I found some similar topics but no helpful solution was found. Since I have some more information to provide, I opened this issue.
My PyTorch script frequently gets stuck on a training server.
Htop shows that there is only one green
CPU bar while other active cores are almost 100% red
. According to the F1
explanation, red means kernel time.
Whenever this 100% red CPU bar occurs, the training gets stuck and GPU-util drops down to 0%. Wired thing is this only happens on two of the servers I use. It never happens on my PC (less powerful) and never happens on another powerful server.
The strace
command shows that when the problem occurs, there will be many
futex(0x55bbb0e82db0, FUTEX_WAKE_PRIVATE, 1) = 0
Any explanation on what the problem is and how to avoid this. Or any further information to provide?
I solved the problem and found possible causes.
The CPU usage is high means the CPU is working, so this means no disk IO limitation is happening.
The GPU usage is low means that GPU is not correctly fed.

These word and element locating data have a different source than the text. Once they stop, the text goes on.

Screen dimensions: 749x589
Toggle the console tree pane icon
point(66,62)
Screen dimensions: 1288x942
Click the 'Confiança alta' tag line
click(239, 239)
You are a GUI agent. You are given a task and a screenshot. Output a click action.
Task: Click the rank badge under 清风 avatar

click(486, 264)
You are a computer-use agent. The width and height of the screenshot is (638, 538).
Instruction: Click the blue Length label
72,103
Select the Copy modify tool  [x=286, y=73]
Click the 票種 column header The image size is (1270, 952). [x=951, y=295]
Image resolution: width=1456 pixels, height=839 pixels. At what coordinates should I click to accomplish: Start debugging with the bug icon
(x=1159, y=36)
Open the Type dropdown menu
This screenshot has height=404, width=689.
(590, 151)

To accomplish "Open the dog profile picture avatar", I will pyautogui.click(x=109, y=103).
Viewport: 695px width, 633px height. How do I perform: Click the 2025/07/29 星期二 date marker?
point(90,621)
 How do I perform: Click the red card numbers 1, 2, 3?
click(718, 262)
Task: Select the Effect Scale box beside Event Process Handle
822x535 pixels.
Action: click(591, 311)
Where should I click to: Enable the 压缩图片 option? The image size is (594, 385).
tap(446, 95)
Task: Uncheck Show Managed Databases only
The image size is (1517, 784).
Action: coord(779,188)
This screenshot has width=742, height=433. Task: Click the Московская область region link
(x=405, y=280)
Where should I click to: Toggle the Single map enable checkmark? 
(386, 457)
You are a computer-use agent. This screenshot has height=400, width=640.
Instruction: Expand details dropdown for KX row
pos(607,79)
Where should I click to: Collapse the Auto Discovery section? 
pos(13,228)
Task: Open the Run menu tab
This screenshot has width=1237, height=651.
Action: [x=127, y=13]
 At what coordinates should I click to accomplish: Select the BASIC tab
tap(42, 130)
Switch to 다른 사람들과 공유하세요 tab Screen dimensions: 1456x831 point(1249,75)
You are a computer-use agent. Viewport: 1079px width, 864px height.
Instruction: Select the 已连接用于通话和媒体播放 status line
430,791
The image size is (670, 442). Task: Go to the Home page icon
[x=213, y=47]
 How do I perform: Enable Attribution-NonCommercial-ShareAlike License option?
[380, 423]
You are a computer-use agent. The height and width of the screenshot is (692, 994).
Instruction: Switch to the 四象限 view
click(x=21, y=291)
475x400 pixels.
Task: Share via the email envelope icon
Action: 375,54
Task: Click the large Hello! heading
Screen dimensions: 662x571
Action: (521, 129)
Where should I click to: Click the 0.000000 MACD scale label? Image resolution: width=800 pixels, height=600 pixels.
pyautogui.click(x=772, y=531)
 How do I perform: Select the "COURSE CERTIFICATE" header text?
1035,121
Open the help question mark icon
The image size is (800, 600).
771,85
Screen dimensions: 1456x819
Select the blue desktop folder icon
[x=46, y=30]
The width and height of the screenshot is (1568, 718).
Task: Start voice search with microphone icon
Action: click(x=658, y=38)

This means RAM is the most likely bottleneck for my case.
As mentioned in the GitHub issue, multi-process accessing the same python object causes the object ref-count to increase. In fork mode, this triggers page allocation thus slowing down the system performance.
This system behavior can not be detected by python memory allocation libs such as Memray[https://github.com/bloomberg/memray] or so. But might be detected by other system-level memory tools such as Valgrind [https://valgrind.org/]
https://github.com/pytorch/pytorch/issues/13246#issuecomment-905703662
The final solution is to reduce accessing python objects from the forked process.